▼▼▼
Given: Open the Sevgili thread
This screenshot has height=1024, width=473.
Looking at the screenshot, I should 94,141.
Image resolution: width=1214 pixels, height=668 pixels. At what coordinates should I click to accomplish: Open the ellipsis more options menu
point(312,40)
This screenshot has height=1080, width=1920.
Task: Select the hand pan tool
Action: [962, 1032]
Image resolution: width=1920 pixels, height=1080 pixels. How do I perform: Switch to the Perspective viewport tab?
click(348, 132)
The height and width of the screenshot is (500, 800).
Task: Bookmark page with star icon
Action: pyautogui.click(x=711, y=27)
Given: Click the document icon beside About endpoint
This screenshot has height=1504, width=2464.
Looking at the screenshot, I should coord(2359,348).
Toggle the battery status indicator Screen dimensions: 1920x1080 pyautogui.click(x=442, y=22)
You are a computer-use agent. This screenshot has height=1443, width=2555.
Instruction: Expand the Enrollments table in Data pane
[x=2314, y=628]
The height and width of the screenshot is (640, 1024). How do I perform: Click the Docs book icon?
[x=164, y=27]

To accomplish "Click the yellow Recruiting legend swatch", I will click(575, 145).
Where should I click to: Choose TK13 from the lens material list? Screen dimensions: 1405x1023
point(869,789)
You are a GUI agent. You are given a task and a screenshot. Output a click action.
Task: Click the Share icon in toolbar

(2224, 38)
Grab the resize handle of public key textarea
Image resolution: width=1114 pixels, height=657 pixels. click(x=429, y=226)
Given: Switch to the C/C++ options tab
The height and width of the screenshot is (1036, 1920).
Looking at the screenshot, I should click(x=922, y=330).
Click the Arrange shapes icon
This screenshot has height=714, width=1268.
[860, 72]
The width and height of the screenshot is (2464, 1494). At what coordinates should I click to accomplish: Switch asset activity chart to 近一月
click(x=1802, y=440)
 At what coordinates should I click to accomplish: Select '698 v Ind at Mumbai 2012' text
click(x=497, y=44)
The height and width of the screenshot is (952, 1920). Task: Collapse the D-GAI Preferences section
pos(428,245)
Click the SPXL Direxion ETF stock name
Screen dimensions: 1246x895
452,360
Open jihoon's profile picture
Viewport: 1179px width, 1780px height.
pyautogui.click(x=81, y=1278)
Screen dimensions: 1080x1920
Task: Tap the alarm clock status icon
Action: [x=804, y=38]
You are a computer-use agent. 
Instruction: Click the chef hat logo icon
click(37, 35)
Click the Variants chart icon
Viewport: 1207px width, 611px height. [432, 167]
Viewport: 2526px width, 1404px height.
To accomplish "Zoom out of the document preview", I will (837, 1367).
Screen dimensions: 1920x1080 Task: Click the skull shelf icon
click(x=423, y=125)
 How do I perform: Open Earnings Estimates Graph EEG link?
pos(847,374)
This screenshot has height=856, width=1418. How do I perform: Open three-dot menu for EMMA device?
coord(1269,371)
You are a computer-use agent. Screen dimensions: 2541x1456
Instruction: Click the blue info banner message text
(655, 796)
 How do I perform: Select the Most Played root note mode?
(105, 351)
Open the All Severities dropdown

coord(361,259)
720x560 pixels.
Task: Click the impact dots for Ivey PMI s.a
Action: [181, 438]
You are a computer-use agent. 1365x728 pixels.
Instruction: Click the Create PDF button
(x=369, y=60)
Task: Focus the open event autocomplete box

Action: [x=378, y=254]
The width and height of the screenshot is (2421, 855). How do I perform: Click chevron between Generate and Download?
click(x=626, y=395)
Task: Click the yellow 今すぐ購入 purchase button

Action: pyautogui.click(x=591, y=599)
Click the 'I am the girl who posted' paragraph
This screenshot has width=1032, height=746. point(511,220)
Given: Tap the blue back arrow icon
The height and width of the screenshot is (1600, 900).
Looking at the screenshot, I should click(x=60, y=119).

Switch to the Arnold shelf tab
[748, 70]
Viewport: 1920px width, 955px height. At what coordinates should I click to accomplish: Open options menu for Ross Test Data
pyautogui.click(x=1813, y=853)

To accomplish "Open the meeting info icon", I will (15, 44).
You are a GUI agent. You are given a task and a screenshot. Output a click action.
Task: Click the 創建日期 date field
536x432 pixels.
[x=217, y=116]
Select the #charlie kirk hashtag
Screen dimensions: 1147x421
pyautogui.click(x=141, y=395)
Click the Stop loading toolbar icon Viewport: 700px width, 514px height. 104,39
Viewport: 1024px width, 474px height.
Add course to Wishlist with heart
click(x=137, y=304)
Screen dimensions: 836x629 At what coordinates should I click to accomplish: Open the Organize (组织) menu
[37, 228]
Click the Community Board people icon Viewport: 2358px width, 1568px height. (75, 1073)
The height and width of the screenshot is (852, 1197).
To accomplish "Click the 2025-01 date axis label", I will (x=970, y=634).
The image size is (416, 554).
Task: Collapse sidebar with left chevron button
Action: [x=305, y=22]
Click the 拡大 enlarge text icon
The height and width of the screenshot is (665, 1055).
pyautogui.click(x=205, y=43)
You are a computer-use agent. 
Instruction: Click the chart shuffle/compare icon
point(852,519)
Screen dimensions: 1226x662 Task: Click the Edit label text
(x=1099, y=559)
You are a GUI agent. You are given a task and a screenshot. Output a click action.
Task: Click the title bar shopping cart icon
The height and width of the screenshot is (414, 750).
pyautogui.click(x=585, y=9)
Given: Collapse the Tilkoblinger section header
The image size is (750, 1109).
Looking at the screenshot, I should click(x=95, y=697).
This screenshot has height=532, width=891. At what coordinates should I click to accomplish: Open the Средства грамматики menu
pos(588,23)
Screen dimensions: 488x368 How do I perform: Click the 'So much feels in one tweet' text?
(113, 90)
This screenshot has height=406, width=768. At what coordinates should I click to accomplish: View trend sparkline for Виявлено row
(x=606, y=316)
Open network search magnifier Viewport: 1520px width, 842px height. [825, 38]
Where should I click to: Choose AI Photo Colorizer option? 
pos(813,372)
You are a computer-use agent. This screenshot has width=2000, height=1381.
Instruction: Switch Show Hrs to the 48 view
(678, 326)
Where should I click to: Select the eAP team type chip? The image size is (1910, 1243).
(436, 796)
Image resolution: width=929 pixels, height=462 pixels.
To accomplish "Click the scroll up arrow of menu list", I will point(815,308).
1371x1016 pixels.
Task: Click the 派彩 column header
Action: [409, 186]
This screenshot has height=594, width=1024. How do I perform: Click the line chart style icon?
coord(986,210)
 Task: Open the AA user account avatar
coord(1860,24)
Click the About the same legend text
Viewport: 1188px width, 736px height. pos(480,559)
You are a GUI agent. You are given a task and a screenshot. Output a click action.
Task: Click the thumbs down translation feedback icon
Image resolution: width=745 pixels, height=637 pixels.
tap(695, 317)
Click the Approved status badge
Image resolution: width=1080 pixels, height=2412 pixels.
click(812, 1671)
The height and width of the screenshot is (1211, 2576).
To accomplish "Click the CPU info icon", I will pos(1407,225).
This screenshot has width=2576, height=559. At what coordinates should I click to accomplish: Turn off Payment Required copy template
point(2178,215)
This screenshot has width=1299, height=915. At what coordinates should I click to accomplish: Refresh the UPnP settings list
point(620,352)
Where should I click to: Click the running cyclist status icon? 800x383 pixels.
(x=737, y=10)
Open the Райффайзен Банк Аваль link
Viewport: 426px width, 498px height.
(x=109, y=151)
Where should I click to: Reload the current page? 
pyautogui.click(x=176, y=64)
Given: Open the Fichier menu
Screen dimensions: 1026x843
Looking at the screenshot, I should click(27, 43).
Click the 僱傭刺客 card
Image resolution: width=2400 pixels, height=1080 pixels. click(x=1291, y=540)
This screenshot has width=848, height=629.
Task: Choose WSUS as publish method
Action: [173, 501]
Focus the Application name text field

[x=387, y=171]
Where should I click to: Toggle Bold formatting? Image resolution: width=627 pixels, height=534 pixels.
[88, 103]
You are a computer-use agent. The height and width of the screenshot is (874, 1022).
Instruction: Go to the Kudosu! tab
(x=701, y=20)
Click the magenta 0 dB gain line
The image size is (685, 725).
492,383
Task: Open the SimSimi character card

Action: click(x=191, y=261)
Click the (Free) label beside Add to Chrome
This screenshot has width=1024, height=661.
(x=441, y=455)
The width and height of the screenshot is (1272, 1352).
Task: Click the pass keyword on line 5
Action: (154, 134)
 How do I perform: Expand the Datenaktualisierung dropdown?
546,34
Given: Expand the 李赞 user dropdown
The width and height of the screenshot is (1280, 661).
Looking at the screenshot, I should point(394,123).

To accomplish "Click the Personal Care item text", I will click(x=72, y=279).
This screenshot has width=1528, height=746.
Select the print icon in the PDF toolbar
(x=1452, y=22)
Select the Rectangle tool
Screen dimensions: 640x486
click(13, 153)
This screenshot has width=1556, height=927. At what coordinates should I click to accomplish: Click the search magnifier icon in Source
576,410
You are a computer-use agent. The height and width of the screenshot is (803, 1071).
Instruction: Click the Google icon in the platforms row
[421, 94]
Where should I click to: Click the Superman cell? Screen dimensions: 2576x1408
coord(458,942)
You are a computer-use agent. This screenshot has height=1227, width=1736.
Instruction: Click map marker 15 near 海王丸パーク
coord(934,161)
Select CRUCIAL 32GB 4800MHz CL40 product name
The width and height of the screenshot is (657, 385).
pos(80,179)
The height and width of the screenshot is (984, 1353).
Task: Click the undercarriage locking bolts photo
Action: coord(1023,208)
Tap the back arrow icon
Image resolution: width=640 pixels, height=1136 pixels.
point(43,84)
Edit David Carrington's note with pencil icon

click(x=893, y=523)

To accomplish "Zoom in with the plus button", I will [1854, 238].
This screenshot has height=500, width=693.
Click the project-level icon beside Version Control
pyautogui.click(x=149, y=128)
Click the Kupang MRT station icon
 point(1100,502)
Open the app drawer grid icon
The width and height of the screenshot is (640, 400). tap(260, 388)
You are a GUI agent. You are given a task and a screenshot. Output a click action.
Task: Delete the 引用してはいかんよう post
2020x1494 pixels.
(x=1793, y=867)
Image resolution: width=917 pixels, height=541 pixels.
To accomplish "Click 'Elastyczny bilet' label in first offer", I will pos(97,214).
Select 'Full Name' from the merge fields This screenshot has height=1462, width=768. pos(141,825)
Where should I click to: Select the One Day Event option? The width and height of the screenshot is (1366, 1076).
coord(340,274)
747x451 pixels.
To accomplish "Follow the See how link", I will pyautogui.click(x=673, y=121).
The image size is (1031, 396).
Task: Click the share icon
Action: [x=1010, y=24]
▲▲▲
→ **Your objective**
Pull out every line in the entries above that contains the string "options". Only matches with the same uppercase and lowercase letters count.

→ **Solved exercise**
Image resolution: width=1214 pixels, height=668 pixels. At what coordinates should I click to accomplish: Open the ellipsis more options menu
Given: Switch to the C/C++ options tab
Viewport: 1920px width, 955px height. At what coordinates should I click to accomplish: Open options menu for Ross Test Data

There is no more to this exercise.